Tasmania’s energy strategy tackles the shock of the new

The current iteration of Tasmania’s energy strategy has discerned new forces at work; now it must work out how to deal with them. [17 February 2015 | Peter Boyer]

The first thing to be said about the Tasmanian government’s five-year energy strategy, now in its final stage after public consultation, is that it acknowledges its limitations.

Tasmania’s electricity network is set for more shocks. PHOTO ABC

Tasmania’s electricity network is set for more shocks. PHOTO ABC

This is a compliment, not a criticism. In these turbulent times for the energy business, the hardest thing to do is to recognise that what we’ve always thought was part of the furniture may soon be a historical curiosity.

However well-established, no business is ever safe, and that’s especially true for technology-based businesses. A case in point is Kodak, which enjoyed over 100 years as the global colossus of the film-based photographic industry.

As the 20th century drew to a close, Kodak wasn’t sitting on its hands. Having invented all the key elements of digital photography, it seemed well-placed to dominate electronic imaging just as it had dominated the world of film. Instead it went into steady decline, filing for bankruptcy in 2012.

Kodak died because of deeply-ingrained ways of thinking built around very specific sets of skills. In the 1990s Kodak people could see that the future lay in digital technology, but they couldn’t bring themselves to embrace it and run with it. It was alien to all that they knew and loved.

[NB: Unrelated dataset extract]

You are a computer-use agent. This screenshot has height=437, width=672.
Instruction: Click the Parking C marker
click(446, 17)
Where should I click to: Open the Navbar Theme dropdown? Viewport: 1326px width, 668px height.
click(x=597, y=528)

As the Tasmanian Energy Strategy recognises, there’s a similar story in play in the future of our use of energy on this island.

Abundant energy with its vast electricity networks and the big generating plants that supplied them shaped the post-war world in which I grew up. In Tasmania the energy came from moving water; in other states it was from steam created by heat from burning coal.

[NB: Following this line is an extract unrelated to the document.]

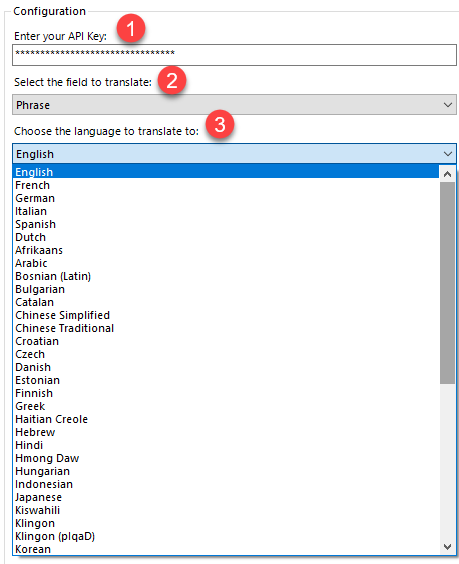Select Dutch from the list
The image size is (459, 564).
click(226, 237)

The electricity networks of five states and the Australian Capital Territory are now united as the National Electricity Market. With about 40,000 km of transmission lines, the NEM proudly claims to administer the longest alternating current system in the world.

Electricity networks are a kind of natural monopoly, where a product or service is deemed to be delivered more cheaply by a single provider than multiple ones. Experience suggests that with good regulation this can work, but like all monopolies it’s prone to complacency.

Other dominant symbols of my time are the motor car and its internal combustion engine, centrepieces of a huge global industry powered by mineral oil. These technologies were fully mature when I was born, which makes them positively ancient today.

Making, servicing and fixing the car and its engine is a big enterprise, as befits this beast of many parts. Even more than grid electricity, it’s become part of the furniture.

Enter two interlopers into this comfortable scene, like digital imaging intruding into the world of Kodak. Rooftop solar power and the electric motor vehicle are set to massively disrupt today’s energy industries, here and everywhere. The reason for this lies in both the technologies themselves and in the economic forces that drive all such enterprises.

Unlike centralised power generation, rooftop solar is a distributed energy source. While it can be profitable to sell solar power into a grid, it doesn’t have to be that way. It can simply power the building it sits on, or buildings nearby. It doesn’t have to have poles and wires.

The cost trajectory of both solar panels and electric motor vehicles is heading down, driven by both economies of scale and advancing technology. Solar costs a tiny fraction of what it did a mere 15 years ago. Electric cars and the batteries that drive them are going rapidly in the same direction.

Solar power is free and locally supplied, while grid electricity is beset with network costs and fuel costs in the case of coal. The petrol-diesel engine’s complexity makes it far costlier to maintain and ensures a shorter operating life than applies to the relatively simple electric engine.

The Tasmanian Energy Strategy recognises the value of rooftop solar to the electricity grid with smart metering and an appropriate pricing structure, and sees the potential of electric cars both in saving on transport fuel and providing battery power to enhance network energy storage.

A couple of caveats: the strategy’s tacit approval of pricing to represent the “true cost” of network supply isn’t a good way of dealing with solar and battery power. With these options getting cheaper by the day, this may eventually encourage householders to go it alone – not a great help to the grid.

Biofuels and natural gas are put up as possible extra strings to the energy bow. But government-funded feasibility studies are bound to find that the value of biofuel is at best peripheral. As for natural gas, it’s a fossil fuel whose propensity for leakage has cast doubt on its mitigation value.

Like Kodak, the Tasmanian Energy Strategy has spotted the big disruptions ahead. Unlike Kodak, it must now find a way to deal with them. I look forward to the next stage.